Sometimes great works get plucked out of obscurity just because someone famous likes ’em. Usually, the celebrity recommendation turns out to be the most interesting thing about what’s been uncovered. But every now and then, the well-known person does us all a favor. This is one of those times. Bill Gates is responsible for the return of John Brooks’s long-out-of-print Business Adventures: Twelve Classic Tales from the World of Wall Streetand making this available again almost makes up for Windows 8.
Business Adventures is a collection of articles Brooks wrote for The New Yorker from 1959 to 1969. It’s a book about businessmen of the time, avowed squares. Little of the sixties counterculture shows up in these pages except as something far in the distance, but reading these articles roughly half a century later gives you a sense of how exciting working on breakthrough projects has always been, even when they go wrong. Business Adventures reveals again and again how to tell stories about companies: find them at pivotal moments in their existence, talk to the people making the changes there, and look under rocks other people aren’t considering. Many of the companies Brooks reports on are now either long gone or far from their peaks. And the speed of the stock market in the early 1960s that he describes seems quaint. Yet some things never change. The quote that ends his stock market piece — “It is foolish to think that you can withdraw from the Exchange after you have tasted the sweetness of the honey” — captures the eternal excitement traders feel.
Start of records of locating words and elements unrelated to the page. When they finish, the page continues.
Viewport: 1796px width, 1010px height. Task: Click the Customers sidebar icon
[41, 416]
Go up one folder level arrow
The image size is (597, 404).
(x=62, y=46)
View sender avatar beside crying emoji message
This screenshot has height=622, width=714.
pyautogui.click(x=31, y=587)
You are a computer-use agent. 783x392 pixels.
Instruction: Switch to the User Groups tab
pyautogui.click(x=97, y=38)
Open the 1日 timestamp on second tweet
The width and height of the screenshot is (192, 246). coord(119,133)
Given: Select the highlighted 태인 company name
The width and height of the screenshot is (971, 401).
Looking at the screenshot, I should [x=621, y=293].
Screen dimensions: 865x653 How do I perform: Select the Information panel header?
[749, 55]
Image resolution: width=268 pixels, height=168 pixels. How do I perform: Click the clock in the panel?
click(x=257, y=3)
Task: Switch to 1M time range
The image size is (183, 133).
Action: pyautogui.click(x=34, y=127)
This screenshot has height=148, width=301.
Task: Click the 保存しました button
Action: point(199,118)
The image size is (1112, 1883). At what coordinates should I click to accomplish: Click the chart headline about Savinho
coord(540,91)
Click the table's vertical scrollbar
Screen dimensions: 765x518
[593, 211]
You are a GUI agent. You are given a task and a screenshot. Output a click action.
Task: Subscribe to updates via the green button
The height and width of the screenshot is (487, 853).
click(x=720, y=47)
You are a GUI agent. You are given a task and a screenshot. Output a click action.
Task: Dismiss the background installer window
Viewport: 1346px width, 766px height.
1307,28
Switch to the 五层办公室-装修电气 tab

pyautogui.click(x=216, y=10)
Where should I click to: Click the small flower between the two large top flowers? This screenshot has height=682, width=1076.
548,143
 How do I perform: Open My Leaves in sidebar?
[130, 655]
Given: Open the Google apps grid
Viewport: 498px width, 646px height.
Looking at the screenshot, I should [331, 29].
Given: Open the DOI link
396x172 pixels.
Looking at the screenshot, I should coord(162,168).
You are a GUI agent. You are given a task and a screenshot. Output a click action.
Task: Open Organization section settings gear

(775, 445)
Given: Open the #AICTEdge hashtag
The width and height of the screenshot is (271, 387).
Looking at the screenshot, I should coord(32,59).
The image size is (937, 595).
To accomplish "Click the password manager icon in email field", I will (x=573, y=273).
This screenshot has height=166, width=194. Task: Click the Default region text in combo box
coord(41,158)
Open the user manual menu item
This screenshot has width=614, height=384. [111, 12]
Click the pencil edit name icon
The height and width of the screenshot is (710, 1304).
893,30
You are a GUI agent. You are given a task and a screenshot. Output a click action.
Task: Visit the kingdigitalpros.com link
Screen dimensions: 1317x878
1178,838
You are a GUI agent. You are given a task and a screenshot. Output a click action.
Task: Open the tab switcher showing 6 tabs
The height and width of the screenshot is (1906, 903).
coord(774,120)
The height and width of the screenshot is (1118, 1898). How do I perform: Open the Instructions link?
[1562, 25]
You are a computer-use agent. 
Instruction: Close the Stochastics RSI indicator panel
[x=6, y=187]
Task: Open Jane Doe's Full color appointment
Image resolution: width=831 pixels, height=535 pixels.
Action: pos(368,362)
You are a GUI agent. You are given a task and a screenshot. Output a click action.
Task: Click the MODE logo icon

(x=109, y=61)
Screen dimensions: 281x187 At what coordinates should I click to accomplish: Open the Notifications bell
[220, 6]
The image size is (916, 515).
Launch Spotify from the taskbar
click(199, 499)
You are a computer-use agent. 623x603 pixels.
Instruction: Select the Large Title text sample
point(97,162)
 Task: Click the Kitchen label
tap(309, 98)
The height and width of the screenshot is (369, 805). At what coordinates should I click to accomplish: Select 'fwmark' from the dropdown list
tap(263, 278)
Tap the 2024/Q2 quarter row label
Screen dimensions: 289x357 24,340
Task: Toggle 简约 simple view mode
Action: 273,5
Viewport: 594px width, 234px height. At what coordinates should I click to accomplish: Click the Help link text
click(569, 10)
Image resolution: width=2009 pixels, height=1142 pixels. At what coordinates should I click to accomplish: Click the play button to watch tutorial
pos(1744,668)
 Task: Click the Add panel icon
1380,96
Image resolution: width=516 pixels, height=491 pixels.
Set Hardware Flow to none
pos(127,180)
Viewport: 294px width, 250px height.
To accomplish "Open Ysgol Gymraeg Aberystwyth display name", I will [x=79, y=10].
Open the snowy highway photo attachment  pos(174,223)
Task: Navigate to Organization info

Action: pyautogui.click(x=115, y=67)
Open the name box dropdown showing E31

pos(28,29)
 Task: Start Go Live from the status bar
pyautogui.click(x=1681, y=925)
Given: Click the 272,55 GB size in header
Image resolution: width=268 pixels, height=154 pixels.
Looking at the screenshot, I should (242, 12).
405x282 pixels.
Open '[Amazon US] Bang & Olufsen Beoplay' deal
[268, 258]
At their great length, these article are definitely Wallace Shawn-era New Yorker. But on almost every page, there’s something to make you pay attention. Take the book’s top essay, “Xerox Xerox Xerox Xerox,” great from the title down. Read it and you’ll learn that things we take for granted weren’t always so; I had no idea that, at first, businesses didn’t want to copy paper. They had to be convinced. You might not want to work alongside the wild-eyed investors or litigious executives in this book. But you’ll learn from most of them and you’ll see people — like a man in court wearing an astronaut’s costume — you’d never see in another business book.